Egyptian Satirist Arrest a Free-Speech Concern, U.S. Says
The arrest of a satirist who’s been called “Egypt’s Jon Stewart” on charges of insulting Islam and the country’s president raises concern that Egypt’s government is restricting basic liberties, the U.S. State Department said.
“There does not seem to be an evenhanded application of justice here,” spokeswoman Victoria Nuland said yesterday at the department’s daily briefing in Washington. She said the government seems to be pursuing such cases “while it has been slow or inadequate in investigating attacks” on demonstrators and journalists.

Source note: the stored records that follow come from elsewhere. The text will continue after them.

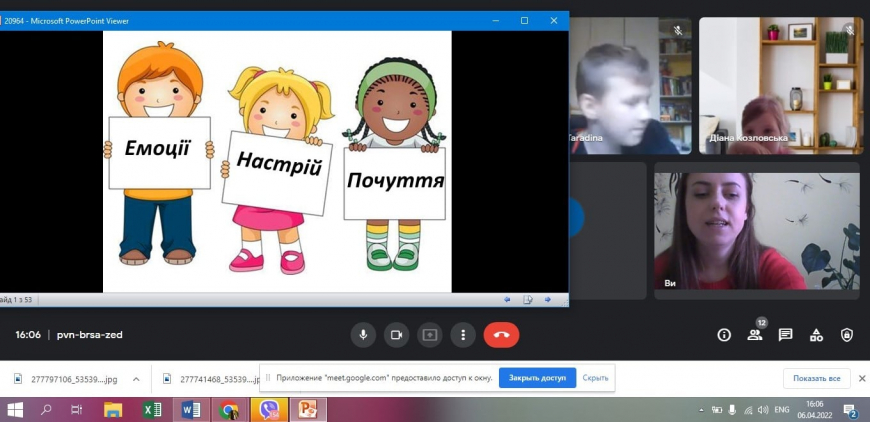Image resolution: width=870 pixels, height=422 pixels.
Task: Show the participants list
Action: coord(755,335)
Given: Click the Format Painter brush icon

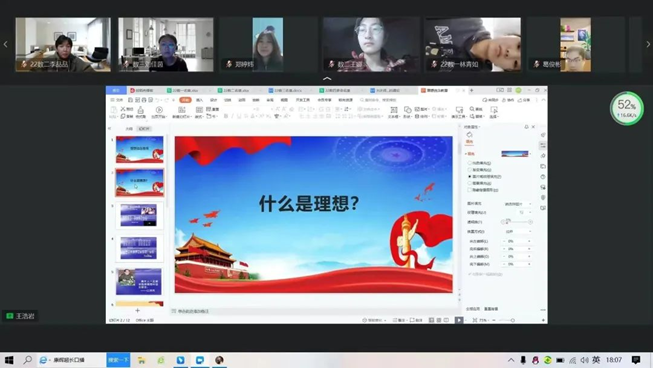Looking at the screenshot, I should 141,112.
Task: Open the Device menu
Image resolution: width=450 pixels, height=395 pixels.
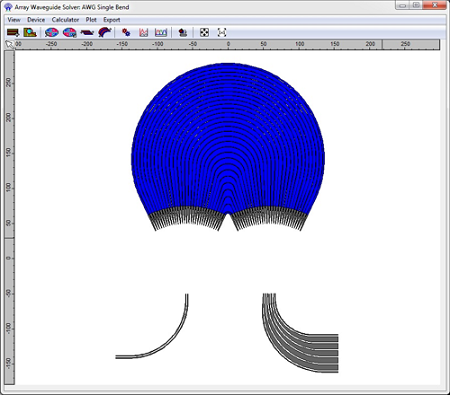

Bassem Youssef turned himself in March 30 after prosecutors issued an arrest warrant over comments the comedian made in his “Al Bernameg” television program in February. He was released on 15,000 Egyptian pounds ($2,200) bail hours later.
Youssef’s arrest is “evidence of a disturbing trend of growing restrictions on freedom of expression” in Egypt, Nuland said.
The case has magnified accusations by critics of Islamist- backed President Mohamed Mursi that his regime seeks to limit rights, including of freedom of expression, and crack down on detractors. It will also provide ammunition for activists who accuse the prosecutor, appointed by Mursi, of a double standard in dealing with complaints about the president’s opponents compared with those against his supporters.
“We are not the ones who insult religion,” Youssef said in a phone interview on CBC television. “If there is anyone who has insulted religion, it is those who use Islam as a weapon for political reasons.”
A medical doctor, Youssef shot to fame after the 2011 uprising that pushed Hosni Mubarak from power. Youssef’s program is similar in style to U.S. comedian Stewart’s “the Daily Show,” on which he has appeared.
The format of “Al Bernameg,” meaning “the Program,” combines political commentary and spoof interviews. It includes digs at Egypt’s politicians, members of the media and other public personalities, at times juxtaposing their current positions with contradictory statements they have made in the past. Videos of Mursi and other Islamists have been featured prominently on Youssef’s show.
“The lack of independence of the Egyptian judiciary, as is generally the case elsewhere in the Arab world, makes it a tool in the hands of those in power to pursue and punish their opponents,” Cairo-based human-rights lawyer Gamal Eid said in an interview.
“Bassem’s case is in big part a trial balloon,” Eid said. “If it goes through without a popular backlash despite his wide popularity, it will be easy to go after a long list of opponents.”